Sistema di Copernico

In contrapposizione al sistema aristotelico-tolemaico, questo sistema pone il Sole al centro dell'universo, facendone il centro dei moti di rivoluzione dei pianeti, che procedono tutti con velocità costante. Sostenuto da autorevoli astronomi del mondo antico, come Aristarco e Ipparco (III-II secolo a.C.), il sistema eliocentrico fu riproposto da Copernico (1473-1543), alla metà del XVI secolo. Poté tuttavia definitivamente imporsi solo dopo un lungo e serrato confronto con gli irriducibili sostenitori dell'ipotesi geocentrica. Il sistema copernicano rovescia la struttura dell'universo prevista da quello tolemaico, senza tuttavia semplificarne la complessa articolazione geometrica.
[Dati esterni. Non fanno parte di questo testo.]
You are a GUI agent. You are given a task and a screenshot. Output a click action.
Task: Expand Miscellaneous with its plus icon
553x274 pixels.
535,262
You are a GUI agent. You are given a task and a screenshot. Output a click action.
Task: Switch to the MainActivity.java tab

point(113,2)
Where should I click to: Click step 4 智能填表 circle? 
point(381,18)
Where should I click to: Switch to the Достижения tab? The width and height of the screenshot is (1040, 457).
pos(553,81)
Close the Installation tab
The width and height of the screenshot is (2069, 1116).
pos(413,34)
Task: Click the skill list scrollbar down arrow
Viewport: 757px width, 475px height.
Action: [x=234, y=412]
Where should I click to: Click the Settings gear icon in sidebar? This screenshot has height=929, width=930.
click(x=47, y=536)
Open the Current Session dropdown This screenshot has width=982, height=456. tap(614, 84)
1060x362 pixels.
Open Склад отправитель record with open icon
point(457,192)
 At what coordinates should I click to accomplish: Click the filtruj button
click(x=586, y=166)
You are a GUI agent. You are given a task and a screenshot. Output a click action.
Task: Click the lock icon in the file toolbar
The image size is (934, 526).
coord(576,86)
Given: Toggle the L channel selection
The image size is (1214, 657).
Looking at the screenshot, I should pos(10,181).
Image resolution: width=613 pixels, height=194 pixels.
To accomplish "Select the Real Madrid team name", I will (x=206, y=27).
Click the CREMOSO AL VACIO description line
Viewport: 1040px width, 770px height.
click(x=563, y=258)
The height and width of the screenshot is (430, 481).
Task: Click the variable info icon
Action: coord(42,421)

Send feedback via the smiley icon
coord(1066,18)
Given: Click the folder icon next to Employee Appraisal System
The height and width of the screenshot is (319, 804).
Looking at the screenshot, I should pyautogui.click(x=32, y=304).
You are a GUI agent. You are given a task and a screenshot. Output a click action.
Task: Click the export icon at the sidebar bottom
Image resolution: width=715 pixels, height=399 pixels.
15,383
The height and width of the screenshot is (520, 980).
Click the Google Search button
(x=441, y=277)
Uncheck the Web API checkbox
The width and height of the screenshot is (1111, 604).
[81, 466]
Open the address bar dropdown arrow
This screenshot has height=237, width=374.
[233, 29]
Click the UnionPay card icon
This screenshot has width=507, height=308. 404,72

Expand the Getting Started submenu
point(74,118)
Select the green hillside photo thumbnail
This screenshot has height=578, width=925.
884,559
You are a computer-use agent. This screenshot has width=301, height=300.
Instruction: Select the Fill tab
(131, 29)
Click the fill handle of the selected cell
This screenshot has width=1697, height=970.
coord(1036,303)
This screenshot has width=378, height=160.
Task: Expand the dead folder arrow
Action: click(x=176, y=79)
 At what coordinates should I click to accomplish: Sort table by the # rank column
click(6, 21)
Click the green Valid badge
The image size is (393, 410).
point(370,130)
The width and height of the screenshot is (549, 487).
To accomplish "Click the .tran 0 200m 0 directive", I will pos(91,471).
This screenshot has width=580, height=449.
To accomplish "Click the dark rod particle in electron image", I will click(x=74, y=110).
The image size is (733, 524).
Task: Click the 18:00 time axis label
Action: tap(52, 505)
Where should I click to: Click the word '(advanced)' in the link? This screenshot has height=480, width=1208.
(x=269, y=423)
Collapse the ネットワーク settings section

Copernico mantenne inoltre le sfere solide cristalline e la divisione dell'universo in due zone distinte: il mondo sopralunare (mondo della perfezione) e il mondo sublunare, teatro del perenne cambiamento. Secondo il sistema copernicano, il Sole è in posizione centrale; attorno ad esso orbitano Mercurio, Venere, Terra (attorno alla quale orbita la Luna), Marte, Giove, Saturno. Le sfere dei vari pianeti allora conosciuti sono racchiuse, per Copernico, da quella, immobile, delle stelle fisse.

Sistema di Tycho Brahe

Tycho Brahe realizzò a Hveen il grande osservatorio astronomico di Uraniborg dal quale osservò il cielo con imponenti strumenti per più di 20 anni. Tycho era convinto dell'assoluta immobilità della Terra, come dimostra il fatto che una pietra lasciata dalla sommità di una torre cade alla sua base. Se la Terra ruotasse sul proprio asse la pietra avrebbe dovuto cadere a ovest della torre. Tuttavia Tycho rifiutò il sistema di Tolomeo, nel quale fenomeni come le comete erano ritenuti interni all'atmosfera della Terra. Nel 1572 comparve una stella nova nella costellazione di Cassiopea e Tycho cercò di misurarne la distanza mediante triangolazione. L'esiguità dell'angolo trovato provò che la nova si trovava molto oltre la Luna. Con lo stesso metodo Tycho dimostrò che anche la cometa del 1577 si muoveva oltre il cielo della Luna, lungo un'orbita circolare attorno al Sole, con moto non uniforme. Tycho esaminò il percorso annuo del Sole e lo considerò in moto uniforme lungo una circonferenza eccentrica alla Terra. Per il corso mensile della Luna concepì invece un modello formato da cinque cerchi ruotanti uniformemente; con esso ne definì la posizione rispetto al Sole e alle stelle con precisione mai raggiunta prima. Nel 1582, grazie a nuove triangolazioni, Tycho affermò che Marte in opposizione al Sole era più vicino alla Terra del Sole stesso. Ne concluse che anche Marte ruotava intorno al Sole. Ma poiché l'orbita del pianeta intersecava quella del Sole, Tycho stabilì che Marte non poteva essere collocato su una sfera cristallina solida. Egli eliminò, dunque, le sfere celesti della tradizione aristotelico-tolemaica, affermando la fluidità dei cieli. Tycho estese il moto circumsolare di Marte agli altri pianeti. Sotto la sfera delle stelle fisse, anche Mercurio, Venere, Giove e Saturno ruotavano attorno al Sole che, nel contempo, li trascinava con sé attorno alla Terra immobile.